Compactness of the $L_p$ dual Minkowski problem in $\mathbb{R}^3$
Karoly J. Boroczky, Shibing Chen, Weiru Liu, Christos Saroglou
TL;DR
The paper proves a $C^0$-estimate for the $L_p$ $q$-th dual Minkowski problem on $S^{2}$ in dimension $3$ for $p\in[0,1)$ and $q>2+p$, assuming the dual curvature density is bounded above and below. The argument combines Monge–Ampère theory on the sphere with a John ellipsoid decomposition, establishing a fundamental relation $r_1(K)r_2(K)r_3(K)\approx r_3(K)^{3-q+p}$ and reducing the problem to showing $r_1(K)\gtrsim r_3(K)$. A contradiction framework rules out two geometric configurations (Case I and Case II) by detailed-volume and curvature estimates, yielding uniform bounds on the size and diameter of $K$, and thus the $C^0$ estimate and a lower bound on the volume. The results also imply a near-isotropy uniqueness result when the density is Hölder-close to constant and $q$ is close to $3$, contributing to the understanding of existence and uniqueness in the $L_p$ dual Minkowski theory in dimension three. Overall, the work strengthens the linkage between convex geometric measures and fully nonlinear Monge–Ampère equations in low dimensions, with concrete geometric consequences such as diameter control and volume lower bounds for solutions.
Abstract
We prove the $C^0$ estimate for the $L_p$ $q$th dual Minkowski problem on $S^2$ under fairly general conditions; namely, when $p$ lies in [0,1) and $q>2+p$, and the $L_p$ $q$th dual curvarture is bounded and bounded away from zero.
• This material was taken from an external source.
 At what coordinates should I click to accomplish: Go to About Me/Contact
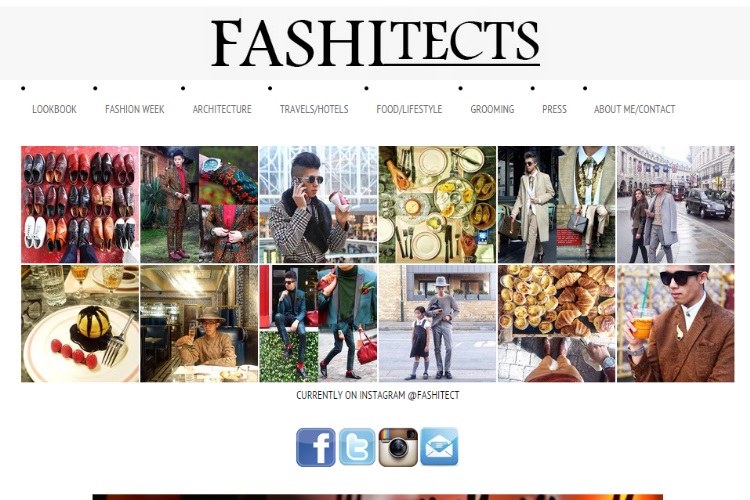click(x=634, y=109)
We note that it is known that the analogous $C^0$ estimate does not hold if $p<-1$ and $q=3$. As a corollary of our $C^0$ estimate, we deduce the uniqueness of the solution of the near isotropic $q$th $L_p$ dual Minkowski problem on $S^2$ if $q$ is close to 3 and the $q$th $L_p$ dual curvature is Holder close to be the constant one function.